For my money, Hugh had his priorities in a perverse order. Certainly, we need our best and brightest young people to consider politics as a worthwhile endeavour. However, surely to focus almost exclusively on the representatives, rather than the represented, is symptomatic of the wider malaise in Irish politics, which is stopping our generation getting seriously involved.
Young people bring energy vibrancy and a willingness to challenge, we have seen that young people engage politically outside of party politics, so i don’t believe that it being an unattractive career is what is holding people back. Indeed some might say it is already an attractive career.
I also recall thinking, as he mentioned a few young TDs currently in the Dáil, that yes its positive to have young TDs, but these TDs don’t properly represent young people, or at least not the young people I know. Young people aren’t so foolish as to think that just because they elect a young person, that they will represent them any better (wording?)

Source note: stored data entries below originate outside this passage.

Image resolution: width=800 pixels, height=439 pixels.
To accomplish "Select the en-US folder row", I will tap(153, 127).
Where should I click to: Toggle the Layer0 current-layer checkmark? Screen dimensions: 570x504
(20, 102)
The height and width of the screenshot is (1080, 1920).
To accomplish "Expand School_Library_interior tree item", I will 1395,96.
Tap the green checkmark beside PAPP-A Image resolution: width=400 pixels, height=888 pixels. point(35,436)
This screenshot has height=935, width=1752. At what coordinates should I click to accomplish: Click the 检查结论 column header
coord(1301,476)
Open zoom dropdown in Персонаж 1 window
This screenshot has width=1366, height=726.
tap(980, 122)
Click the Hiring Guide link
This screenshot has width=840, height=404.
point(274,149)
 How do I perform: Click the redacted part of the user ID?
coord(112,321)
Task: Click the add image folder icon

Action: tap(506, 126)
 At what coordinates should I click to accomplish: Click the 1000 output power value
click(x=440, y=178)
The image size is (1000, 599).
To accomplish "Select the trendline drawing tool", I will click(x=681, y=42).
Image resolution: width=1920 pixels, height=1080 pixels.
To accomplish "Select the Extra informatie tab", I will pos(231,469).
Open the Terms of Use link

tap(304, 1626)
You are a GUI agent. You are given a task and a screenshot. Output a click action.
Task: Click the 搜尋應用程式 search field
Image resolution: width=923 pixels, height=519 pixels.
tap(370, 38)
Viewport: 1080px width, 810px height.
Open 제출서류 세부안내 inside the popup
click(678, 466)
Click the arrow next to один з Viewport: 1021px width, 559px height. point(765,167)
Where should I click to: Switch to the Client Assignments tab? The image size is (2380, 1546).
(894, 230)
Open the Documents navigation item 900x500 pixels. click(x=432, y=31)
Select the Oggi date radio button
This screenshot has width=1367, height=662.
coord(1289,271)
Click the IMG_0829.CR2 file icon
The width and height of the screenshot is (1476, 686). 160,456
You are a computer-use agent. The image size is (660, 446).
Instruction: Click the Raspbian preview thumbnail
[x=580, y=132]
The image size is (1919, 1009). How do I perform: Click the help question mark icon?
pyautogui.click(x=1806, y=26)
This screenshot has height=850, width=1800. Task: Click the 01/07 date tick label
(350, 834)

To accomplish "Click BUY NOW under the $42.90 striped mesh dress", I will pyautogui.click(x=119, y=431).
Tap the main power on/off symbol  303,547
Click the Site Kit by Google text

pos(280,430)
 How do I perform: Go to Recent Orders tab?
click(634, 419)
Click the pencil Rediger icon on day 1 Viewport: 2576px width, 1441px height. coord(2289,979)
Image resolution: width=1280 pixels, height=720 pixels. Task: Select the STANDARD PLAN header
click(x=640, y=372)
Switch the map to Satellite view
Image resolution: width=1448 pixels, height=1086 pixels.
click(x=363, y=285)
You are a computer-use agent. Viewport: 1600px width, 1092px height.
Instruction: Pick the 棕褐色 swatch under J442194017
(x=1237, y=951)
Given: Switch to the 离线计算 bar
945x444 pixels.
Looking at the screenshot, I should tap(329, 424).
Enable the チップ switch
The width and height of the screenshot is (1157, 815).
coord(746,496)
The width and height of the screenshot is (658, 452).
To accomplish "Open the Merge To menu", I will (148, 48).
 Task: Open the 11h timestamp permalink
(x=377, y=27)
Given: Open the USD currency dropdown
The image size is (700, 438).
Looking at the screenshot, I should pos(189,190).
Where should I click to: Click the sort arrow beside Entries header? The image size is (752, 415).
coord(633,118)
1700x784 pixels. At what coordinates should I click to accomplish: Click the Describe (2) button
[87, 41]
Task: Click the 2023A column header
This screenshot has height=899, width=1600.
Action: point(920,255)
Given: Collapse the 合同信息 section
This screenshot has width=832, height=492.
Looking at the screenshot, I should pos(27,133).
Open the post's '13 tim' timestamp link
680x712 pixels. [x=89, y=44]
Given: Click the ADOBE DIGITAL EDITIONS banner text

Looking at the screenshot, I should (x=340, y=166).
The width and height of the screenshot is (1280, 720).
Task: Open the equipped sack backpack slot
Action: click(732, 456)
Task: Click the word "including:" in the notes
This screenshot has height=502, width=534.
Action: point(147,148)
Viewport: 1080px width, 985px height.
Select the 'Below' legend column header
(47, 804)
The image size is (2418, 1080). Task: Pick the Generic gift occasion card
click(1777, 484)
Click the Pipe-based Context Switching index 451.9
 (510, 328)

What will re-engage young people is quality representatives who are interested in, and willing to fight for, their point of view, to get involved in meaningful two way engagement, and to work, and that is what we are singularly lacking.

It’s also incumbent on young people to grasp the opportunities which now exist, to recast the political system in their mould. That won’t be achieved by a new elite cadre of young, well connected politicians, but by ordinary young people, refusing to take cuts or inaction on unemployment lying down. If we can achieve that, all the old certainties go out the window.
Whatever of our differences on this panel I’m sure we can all agree on the crucial role that the youth wings and youth groups within political parties and it’s something which can be lost in the public perception of these groups. But that role in arguing their corner and creating a space for young people to bounce off each other, to learn from one another and to makes mistakes is crucial.

If you want to empower people if you want to get them to show leadership, you have to give them autonomy, you have to leave them the space to make mistakes, which is something Irish political parties do poorly.
This is what brings young people on. Give them their head, let them have their say, and if we are wrong, call us on it. And we will be wrong, of course we will, on occasion, but that’s the only way of developing leadership skills. There will be wins there will be losses, but arguably the most important are the draws, where youth and experience collaborate.
When I was considering what I would say here today, I was speaking to my father, and he put it to me in a very simple and succinct manner. Why did you take a year out of your degree to go travelling around the country as national organiser?

Because the answer to that question, is the answer to the question at hand today. The actions I took were based on that desire to enhance my party by reinvigorating it with young people, young people who could inspire debate, and challenge the perceived wisdom, and to advance our struggle. Thats what it boils down to.

As the poet once said ‘Riddle me this wise men, what if the dream come true?’
The role of young people is not only to dream the dream, to consider, to wonder at the possibilities, but to actually try and put that dream that big idea, into action.